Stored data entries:
- - -

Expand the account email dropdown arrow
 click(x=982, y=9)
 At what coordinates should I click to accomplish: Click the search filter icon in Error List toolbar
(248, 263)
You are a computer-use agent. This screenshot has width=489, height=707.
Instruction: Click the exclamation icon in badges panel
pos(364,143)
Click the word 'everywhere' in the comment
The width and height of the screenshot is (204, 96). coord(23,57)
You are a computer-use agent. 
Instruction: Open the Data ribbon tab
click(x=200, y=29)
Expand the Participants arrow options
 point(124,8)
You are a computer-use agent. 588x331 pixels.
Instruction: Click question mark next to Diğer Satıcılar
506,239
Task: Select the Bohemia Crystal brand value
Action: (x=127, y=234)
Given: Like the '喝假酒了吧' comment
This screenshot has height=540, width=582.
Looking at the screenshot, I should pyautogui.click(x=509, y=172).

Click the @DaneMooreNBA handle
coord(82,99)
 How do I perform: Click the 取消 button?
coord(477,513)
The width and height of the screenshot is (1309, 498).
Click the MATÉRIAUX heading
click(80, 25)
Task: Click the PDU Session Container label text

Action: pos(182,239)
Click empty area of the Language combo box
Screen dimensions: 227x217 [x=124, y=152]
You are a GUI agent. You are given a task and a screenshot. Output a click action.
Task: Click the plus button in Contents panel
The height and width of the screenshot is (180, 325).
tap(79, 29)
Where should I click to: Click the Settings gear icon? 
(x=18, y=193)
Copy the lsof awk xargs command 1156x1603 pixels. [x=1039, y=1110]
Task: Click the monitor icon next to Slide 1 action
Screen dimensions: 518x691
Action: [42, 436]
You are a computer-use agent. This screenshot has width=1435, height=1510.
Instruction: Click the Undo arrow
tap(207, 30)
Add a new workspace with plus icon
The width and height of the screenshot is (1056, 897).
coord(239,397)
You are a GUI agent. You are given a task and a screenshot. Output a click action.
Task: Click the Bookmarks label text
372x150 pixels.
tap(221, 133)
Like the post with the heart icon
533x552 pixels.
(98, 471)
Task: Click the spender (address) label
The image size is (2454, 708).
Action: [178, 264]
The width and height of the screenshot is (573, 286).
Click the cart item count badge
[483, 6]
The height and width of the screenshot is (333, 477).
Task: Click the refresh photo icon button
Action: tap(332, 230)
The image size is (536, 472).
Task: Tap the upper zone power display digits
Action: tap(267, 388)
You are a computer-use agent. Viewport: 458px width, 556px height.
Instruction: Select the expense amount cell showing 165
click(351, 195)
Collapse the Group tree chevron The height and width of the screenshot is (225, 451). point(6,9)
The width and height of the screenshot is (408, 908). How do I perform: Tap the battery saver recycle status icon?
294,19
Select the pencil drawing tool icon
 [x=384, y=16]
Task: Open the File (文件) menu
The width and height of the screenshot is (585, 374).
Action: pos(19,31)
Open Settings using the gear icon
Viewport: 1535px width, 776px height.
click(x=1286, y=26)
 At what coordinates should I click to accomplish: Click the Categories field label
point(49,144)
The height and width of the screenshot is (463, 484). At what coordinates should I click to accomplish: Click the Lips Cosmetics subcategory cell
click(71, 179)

- - -

HOW TO COMPLETE THIS TASK:
Look over the entries above and tally the lines containing the string "agent"; the answer is that total only.

REPLY:
7